Firstly there are catacombs, which like Paris hold the remains of many individuals together. In this case there are an estimated eleven thousand people under the cathedral. Placed there after bubonic plague ravaged the city in 1735 until burials within the city were outlawed. The skeletons are piled high and viewed through openings in the wall, the lighting makes it very hard to guess how far back the rooms go or how deep they maybe. In some ways these burial places feel much sadder than Paris as it appears like these peoples remains have just been dumped there. But it also in some ways feels more respectful as no one has tampered with the skeletons to make art.
Underground there are also the tombs of the Bishops of the cathedral, these men are buried in the walls of the crypt in marble tombs. There seems to have been some consensus at some point to bury (or move?) the bishops together to the line alcoves off a corridor. There are also rooms to Vienna’s important, famous and influential deceased. Behind quite impersonal marble squares which line the walls of dedicated rooms.

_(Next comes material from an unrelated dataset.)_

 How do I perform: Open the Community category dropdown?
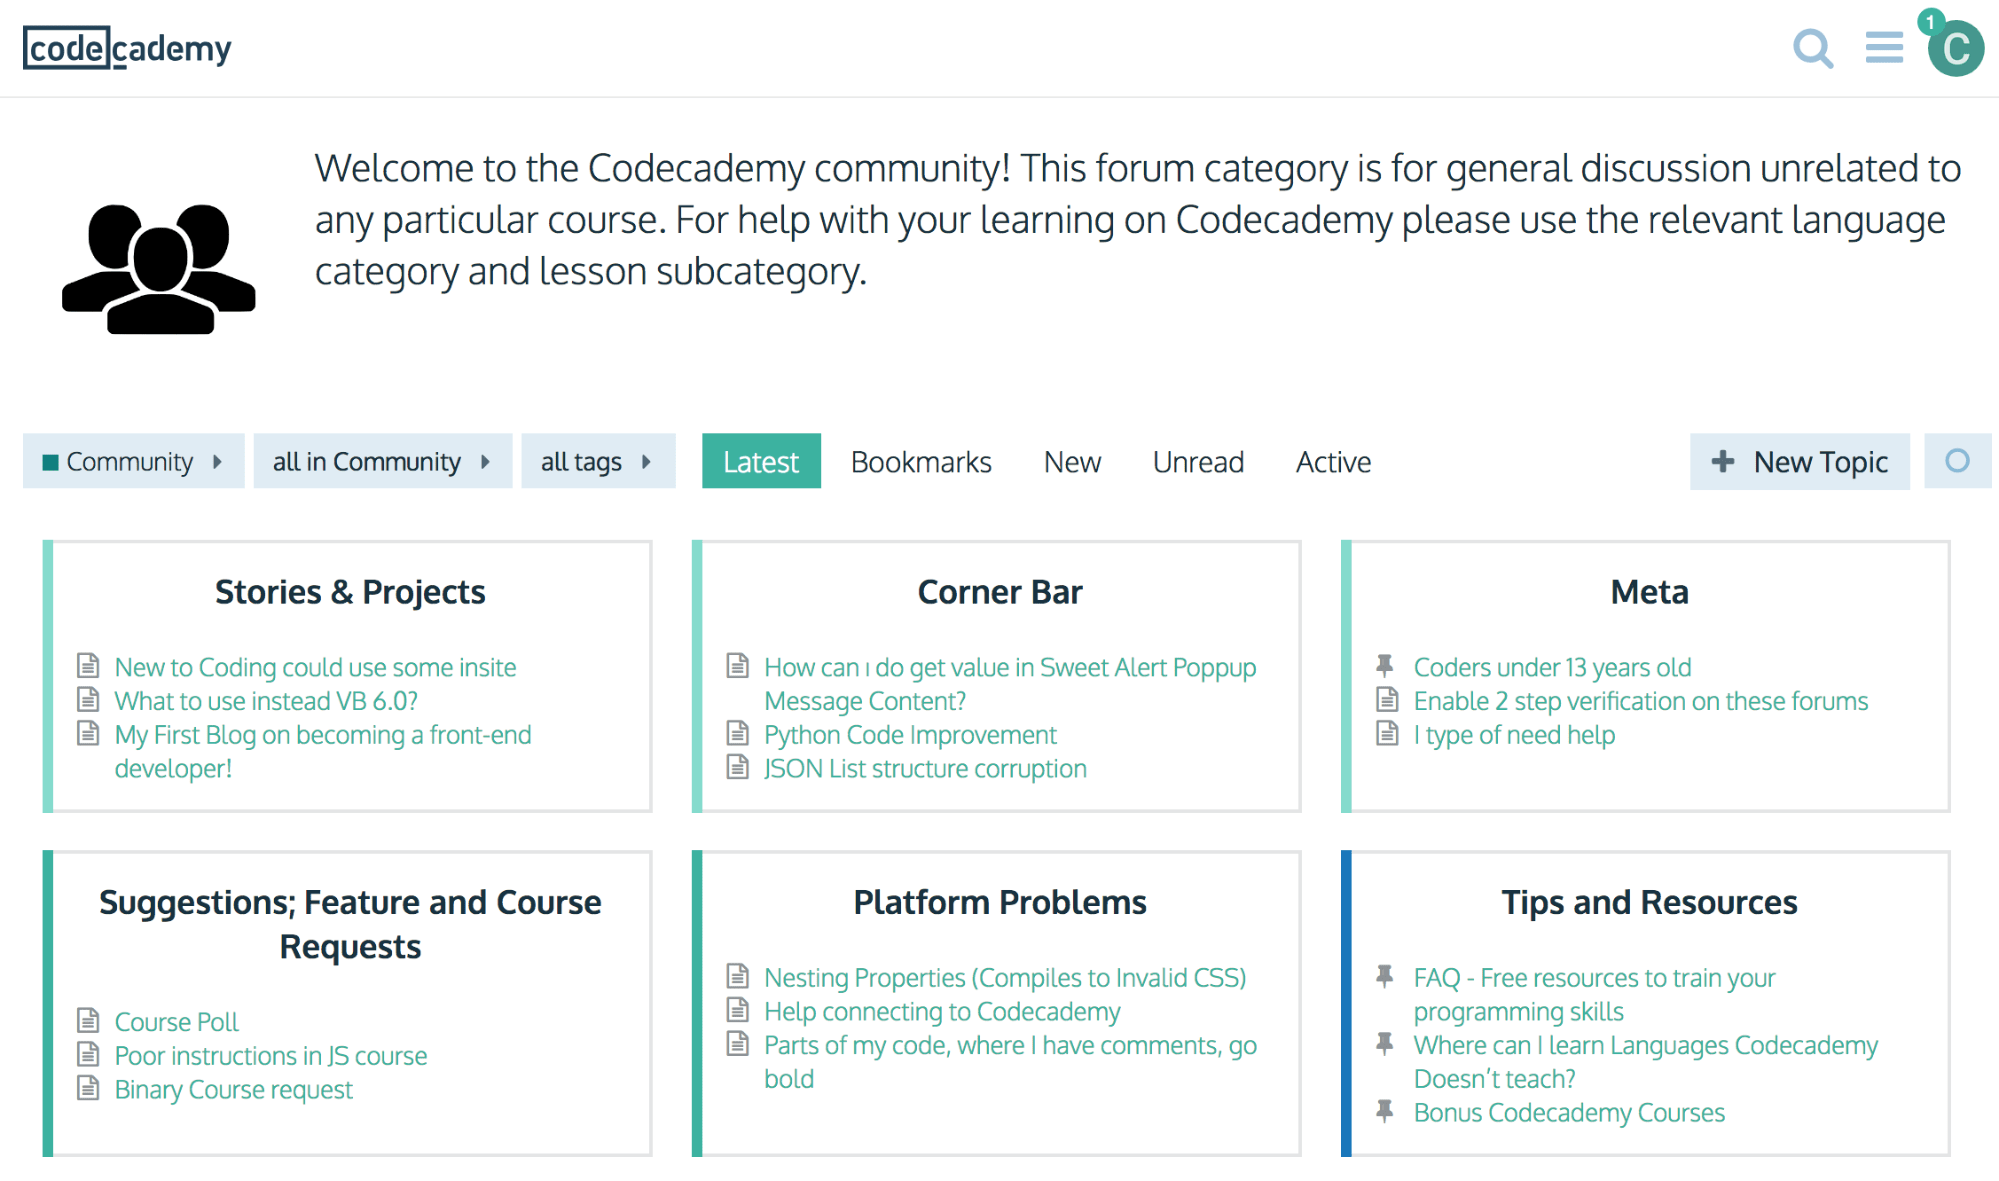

Finally there are the Habsburg’s, Vienna’s longest ruling imperial family. Before visiting I hadn’t thought much about where they would be buried, but had assumed there would be a set up similar to Westminster Abbey. The Habsburg’s are however in the crypts. There are, I think, parts of 76 Habsburg’s in the crypt. Buried either in sarcophagi which are arranged on the floor around Duke Rudolf |V and his wife who commissioned the crypt. It is clear that both adults and children were buried here and the room really does hold the remains of a family.
What felt slightly weirder, however, is that to get to this family crypt you have to go through what feels like a corridor of jars. This space was the original crypt (but it became over crowed quite quickly) and is now the home of the Habsburg urns. The 62 urns hold organs, most commonly hearts, removed from the deceased and preserved. You cannot see the organs but the labels of the jars say what the contents are. The tradition of removing organs can be dated back to medieval times when bodies were embalmed if they needed to be removed or laid out in state. The Habsburg’s apparently continued this tradition even when it became unnecessary. It was also suggested that it meant the bodies could be laid to rest in different places and the heart of the individual could be somewhere sentimental rather than duty bound. Alternatively, it has been suggested that multiple burial places put the individual all over the empire, reminding the people that the Habsburg’s were the royal family.
I started writing this blog post wondering if there is something morally wrong, or at least a bit weird about visiting the dead as a paid tourist attraction. I still feel like it’s a bit of an odd thing to do. But both Paris and Vienna’s dead have a steady stream of paying visitors filled with morbid fascination – which dates back at least to the 1810s and looks set to continue.